Transcribe verbatim every line from the line containing "Chia sẻ (184, 766)" to the end of the entries, including both endpoints. Output nothing beyond those lines.

--

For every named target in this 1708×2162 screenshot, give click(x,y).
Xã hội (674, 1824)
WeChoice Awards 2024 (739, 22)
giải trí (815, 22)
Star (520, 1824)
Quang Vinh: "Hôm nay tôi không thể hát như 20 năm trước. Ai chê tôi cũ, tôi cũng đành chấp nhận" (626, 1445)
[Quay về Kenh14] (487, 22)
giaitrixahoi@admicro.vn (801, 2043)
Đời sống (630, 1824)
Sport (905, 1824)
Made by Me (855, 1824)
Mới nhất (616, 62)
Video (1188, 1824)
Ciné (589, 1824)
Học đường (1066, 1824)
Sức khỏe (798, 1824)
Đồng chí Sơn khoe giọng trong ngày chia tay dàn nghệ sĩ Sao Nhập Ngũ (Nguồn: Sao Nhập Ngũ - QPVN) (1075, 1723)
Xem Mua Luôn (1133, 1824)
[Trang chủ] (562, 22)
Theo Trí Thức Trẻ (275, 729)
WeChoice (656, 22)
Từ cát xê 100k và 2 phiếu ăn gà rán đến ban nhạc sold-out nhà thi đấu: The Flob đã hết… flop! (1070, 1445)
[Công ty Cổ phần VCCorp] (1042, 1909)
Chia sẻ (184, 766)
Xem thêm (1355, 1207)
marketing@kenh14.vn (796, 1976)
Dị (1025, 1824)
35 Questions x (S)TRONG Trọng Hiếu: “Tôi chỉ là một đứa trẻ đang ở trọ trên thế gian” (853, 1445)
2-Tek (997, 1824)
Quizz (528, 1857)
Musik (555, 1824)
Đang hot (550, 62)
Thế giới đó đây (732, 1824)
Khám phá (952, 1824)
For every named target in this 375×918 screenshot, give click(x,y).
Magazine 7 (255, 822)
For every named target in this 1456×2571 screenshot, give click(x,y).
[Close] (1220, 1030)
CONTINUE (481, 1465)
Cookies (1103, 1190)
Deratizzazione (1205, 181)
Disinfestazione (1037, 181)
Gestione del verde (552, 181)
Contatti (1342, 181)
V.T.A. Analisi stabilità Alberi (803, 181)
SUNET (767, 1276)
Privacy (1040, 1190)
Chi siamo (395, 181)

--

Response to this exercise
Chia sẻ (184, 766)
Xem thêm (1355, 1207)
marketing@kenh14.vn (796, 1976)
Dị (1025, 1824)
35 Questions x (S)TRONG Trọng Hiếu: “Tôi chỉ là một đứa trẻ đang ở trọ trên thế gian” (853, 1445)
2-Tek (997, 1824)
Quizz (528, 1857)
Musik (555, 1824)
Đang hot (550, 62)
Thế giới đó đây (732, 1824)
Khám phá (952, 1824)
For every named target in this 375×918 screenshot, give click(x,y).
Magazine 7 (255, 822)
For every named target in this 1456×2571 screenshot, give click(x,y).
[Close] (1220, 1030)
CONTINUE (481, 1465)
Cookies (1103, 1190)
Deratizzazione (1205, 181)
Disinfestazione (1037, 181)
Gestione del verde (552, 181)
Contatti (1342, 181)
V.T.A. Analisi stabilità Alberi (803, 181)
SUNET (767, 1276)
Privacy (1040, 1190)
Chi siamo (395, 181)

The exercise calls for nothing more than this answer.